:: Selected excerpt

The game itself was fought fiercely with many fouls on both sides. In the 90th minute the score was 1-1 which would have meant that Basel would have been championship winners by three points. In the 93rd minute Zürich were awarded a throw-in from the right side of the field. The ball was thrown in to the right flank of the field, where midfielder Florian Stahel crossed the ball into the Basel penalty area. The Basel defense failed to remove the ball and it came to Zürich defender Iulian Filipescu who shot the ball past Basel goalkeeper Pascal Zuberbühler into the left hand corner of the goal. Referee Massimo Busacca ended the match directly after the goal and Zürich were declared champions.

Zürich players started celebrating with their team officials. Thirty seconds after the final whistle, dozens of Basel supporters stormed the pitch and started attacking Zürich players and officials who then tried to flee into the changing rooms. Filipescu was attacked numerous times. A flare was thrown, but missed him. On the other end of the stadium the small group of 500 Zürich supporters who had travelled to the match started celebrating with their players. The police built a human wall near the center line to prevent the Basel hooligans from advancing any further.

::::
:: Items

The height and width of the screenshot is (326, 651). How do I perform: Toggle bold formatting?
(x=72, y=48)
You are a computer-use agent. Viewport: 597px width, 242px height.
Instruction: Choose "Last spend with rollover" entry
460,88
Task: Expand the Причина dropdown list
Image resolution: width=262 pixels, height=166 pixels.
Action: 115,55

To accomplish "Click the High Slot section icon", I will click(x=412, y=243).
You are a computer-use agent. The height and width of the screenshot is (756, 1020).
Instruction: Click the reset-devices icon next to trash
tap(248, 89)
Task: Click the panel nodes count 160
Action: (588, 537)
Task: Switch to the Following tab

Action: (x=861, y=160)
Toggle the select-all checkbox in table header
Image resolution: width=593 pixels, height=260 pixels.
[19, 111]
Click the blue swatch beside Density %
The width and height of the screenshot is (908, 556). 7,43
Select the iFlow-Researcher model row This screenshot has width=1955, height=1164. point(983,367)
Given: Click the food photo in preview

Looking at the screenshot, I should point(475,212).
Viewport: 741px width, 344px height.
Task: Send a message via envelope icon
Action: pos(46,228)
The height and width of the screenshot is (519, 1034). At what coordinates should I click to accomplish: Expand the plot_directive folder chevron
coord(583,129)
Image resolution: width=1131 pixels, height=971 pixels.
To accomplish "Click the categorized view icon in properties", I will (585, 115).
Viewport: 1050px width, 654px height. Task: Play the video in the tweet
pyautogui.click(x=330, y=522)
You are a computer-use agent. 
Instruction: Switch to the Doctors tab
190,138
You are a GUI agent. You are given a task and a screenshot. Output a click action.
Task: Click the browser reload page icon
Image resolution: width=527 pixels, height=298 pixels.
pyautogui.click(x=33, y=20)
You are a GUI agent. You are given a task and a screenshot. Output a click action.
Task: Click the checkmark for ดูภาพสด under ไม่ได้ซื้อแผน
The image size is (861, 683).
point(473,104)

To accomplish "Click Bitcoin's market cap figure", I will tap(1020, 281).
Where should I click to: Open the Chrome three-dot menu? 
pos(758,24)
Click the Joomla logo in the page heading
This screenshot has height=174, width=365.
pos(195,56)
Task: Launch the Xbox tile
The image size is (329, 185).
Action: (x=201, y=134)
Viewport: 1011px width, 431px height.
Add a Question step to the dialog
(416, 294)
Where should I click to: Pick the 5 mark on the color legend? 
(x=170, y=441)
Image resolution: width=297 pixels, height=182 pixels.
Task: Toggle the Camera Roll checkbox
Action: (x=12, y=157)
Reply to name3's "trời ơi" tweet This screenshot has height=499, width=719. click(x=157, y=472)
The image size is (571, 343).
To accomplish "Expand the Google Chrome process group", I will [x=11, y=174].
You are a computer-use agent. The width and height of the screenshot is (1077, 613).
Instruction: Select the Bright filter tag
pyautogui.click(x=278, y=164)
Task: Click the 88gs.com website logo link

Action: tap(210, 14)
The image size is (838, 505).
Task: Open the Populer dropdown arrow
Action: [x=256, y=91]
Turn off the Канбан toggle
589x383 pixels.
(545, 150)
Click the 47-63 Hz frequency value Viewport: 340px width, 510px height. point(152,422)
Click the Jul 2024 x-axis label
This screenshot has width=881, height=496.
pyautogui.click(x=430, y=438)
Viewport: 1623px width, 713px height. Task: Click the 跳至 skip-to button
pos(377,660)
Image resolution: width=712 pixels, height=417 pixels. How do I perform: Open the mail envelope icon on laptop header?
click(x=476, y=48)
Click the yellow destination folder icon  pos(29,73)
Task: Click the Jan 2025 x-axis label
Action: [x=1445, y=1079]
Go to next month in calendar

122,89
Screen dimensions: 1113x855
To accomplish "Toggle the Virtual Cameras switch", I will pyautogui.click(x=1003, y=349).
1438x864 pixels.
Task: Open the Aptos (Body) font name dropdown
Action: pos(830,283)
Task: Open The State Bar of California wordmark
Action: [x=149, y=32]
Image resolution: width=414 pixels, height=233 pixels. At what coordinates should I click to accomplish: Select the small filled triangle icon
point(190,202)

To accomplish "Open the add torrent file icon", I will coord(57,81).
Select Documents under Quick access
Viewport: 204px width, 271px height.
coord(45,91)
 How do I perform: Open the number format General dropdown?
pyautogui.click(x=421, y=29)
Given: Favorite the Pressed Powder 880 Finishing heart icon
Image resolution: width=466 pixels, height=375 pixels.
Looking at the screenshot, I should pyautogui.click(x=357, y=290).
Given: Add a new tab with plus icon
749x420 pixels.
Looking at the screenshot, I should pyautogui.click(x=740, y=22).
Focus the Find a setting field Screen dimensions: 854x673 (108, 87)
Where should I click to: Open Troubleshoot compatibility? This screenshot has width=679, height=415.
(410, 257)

::::

Tasks to complete:
**a.** Update the account of the Basel–Zürich match by writing it out again with "flare" replaced by "bottle". Begin at the words "Zürich players started" and stop after "advancing any further.".
**b.** Answer these questions from the account of the Basel–Zürich match:
(i) In which minute were Zürich awarded a throw-in from the right side of the field?
(ii) Who was the referee of the match?
(iii) How many Zürich supporters had travelled to the match?
**c.** Translate this sentence from the account of the Basel–Zürich match into Spanish: "The police built a human wall near the center line to prevent the Basel hooligans from advancing any further."

Answer list:
**a.**
Zürich players started celebrating with their team officials. Thirty seconds after the final whistle, dozens of Basel supporters stormed the pitch and started attacking Zürich players and officials who then tried to flee into the changing rooms. Filipescu was attacked numerous times. A bottle was thrown, but missed him. On the other end of the stadium the small group of 500 Zürich supporters who had travelled to the match started celebrating with their players. The police built a human wall near the center line to prevent the Basel hooligans from advancing any further.

**b.**
(i) The 93rd minute.
(ii) Massimo Busacca.
(iii) 500.

**c.** La policía formó un muro humano cerca de la línea central para impedir que los hooligans del Basilea siguieran avanzando.